Yılbaşında önce, belki önümüzdeki yılın ilk aylarında bir çözüm için somut adım atılabilirse bu değerlendirilebilir sanırım. Ama bu süre daha fazla uzatılamaz. O durumda “atı alan, Üsküdar’ı geçer” diye düşünüyorum.
Bu nedenle geç kalmamız halinde “biz artık çözümü değil, bölünmenin kalıcılaşması sürecini” konuşuyor olacağız.
Dünya’da ana enerji kaynağı olarak petrol ve petrol ürünlerinin yaygın olarak kullanılmaya başladığı geçen yüzyılınbaşından bu yana petrol ve doğal gaz, ya da bilinen adıyla karbon yatakları dünyanın hangi bölgesinde yaygın olarak bulunuyorsa oralarda savaşlar hiç eksik olmadı.
Dünya’nın büyük güçleri bu bölgeleri kontrol edebilmek için her fırsatı değerlendirdi. O bölgede yaşayan milyonlarca insanın acı çekmesi onların hiç ama hiç umurunda olmadı. Hala da bu tablo değişmedi.
Hızla tükenmekte olan karbon yataklarının ana enerji kaynağı olarak kullanılmaya devam ettiği sürece bu bölge insanlarının acıları dinmeyecek.
Doğu Akdeniz’in derinlerinde bulunan karbon yatakları da yıllardır ortadoğuyu kontrol amacıyla kullanılan küçücük Kıbrısımızı ayrıca bir de enerji üssü haline getirdi.
Bu durumda Kıbrıs’ın önemi bir kat daha arttı. Elbette yıllardır devam eden etnik sorununu çözümlemiş huzur içinde bir Kıbrıs bütün taraflar için idealdir. Ama bir çözümle doğrudan AB üyesi olacak ve bölgede AB’nin kontrolü altına girecek bir Kıbrıs bazı rahatsızlıklar da yaratacaktır.
Birincisi hala AB kapısında bekleyen, bir türlü kapının eşiğinden içeri adımını atamayan Türkiye bundan rahatsız olacaktır.

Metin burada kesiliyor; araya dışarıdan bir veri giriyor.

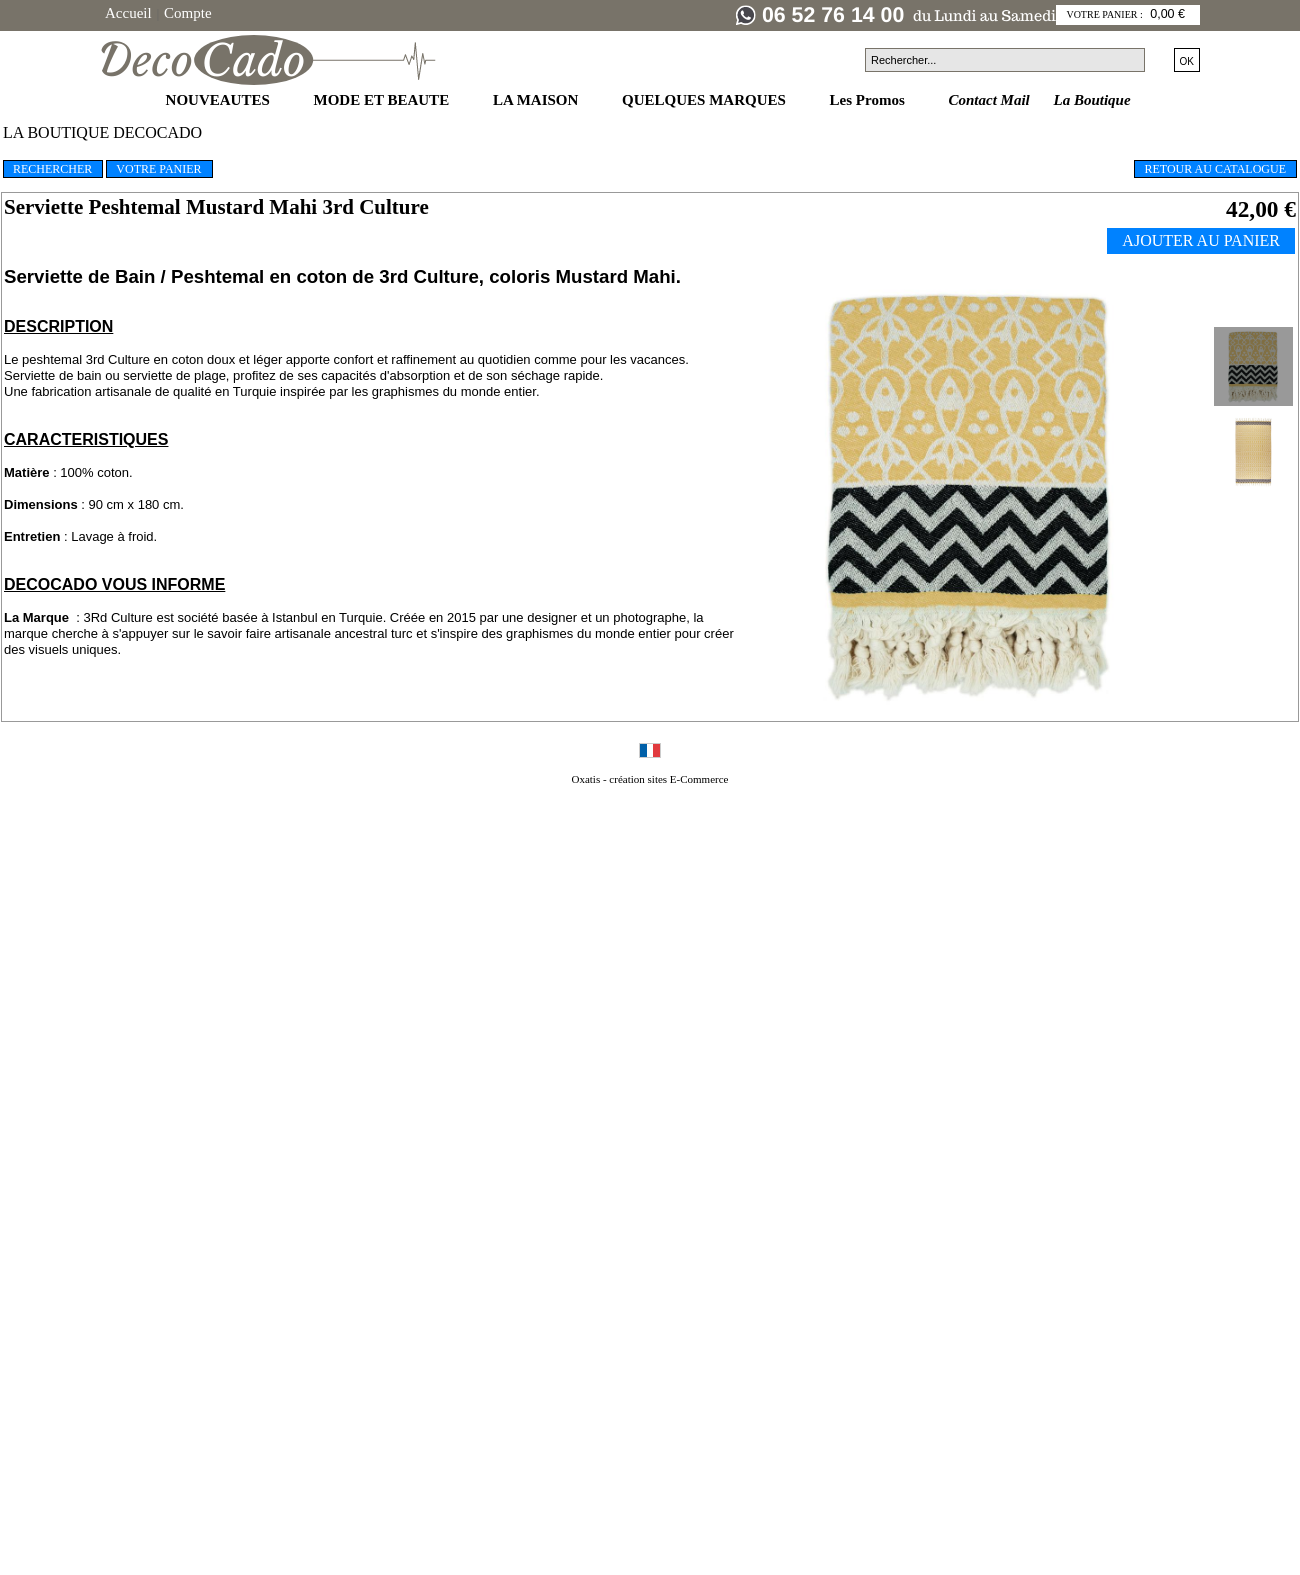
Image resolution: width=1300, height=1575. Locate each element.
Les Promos (869, 100)
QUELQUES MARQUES (706, 100)
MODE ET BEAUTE (383, 100)
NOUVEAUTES (220, 100)
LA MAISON (537, 100)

İkincisi sadık müttefiki İngiltere’nin ayrılma kararı aldığı, Türkiye’nin de kapıda bekletildiği ama içeri alınma garantisinin olmadığı bir AB’nin birleşik bir Kıbrıs’ın AB üyesi olması dolayısıyle bölgede güç sahibi olması ABD’yi rahatsız etmektedir.
Halbuki İngiliz üsleri vasıtasıyla bir bölümünü, Türkiye vasıtasıyla da kuzey tarafını kontrol ettiği bölünmüş bir Kıbrıs ABD’nin çıkarlarını daha fazla karşılar diye düşünüyorum.
Bu da yakın zamanda bir çözümü zorunlu kılıyor. Yoksa zaman akıp gidecek ve biz kıbrıslılar da arakasından koşacağız ama hiçbir zaman yakalayamayacağız.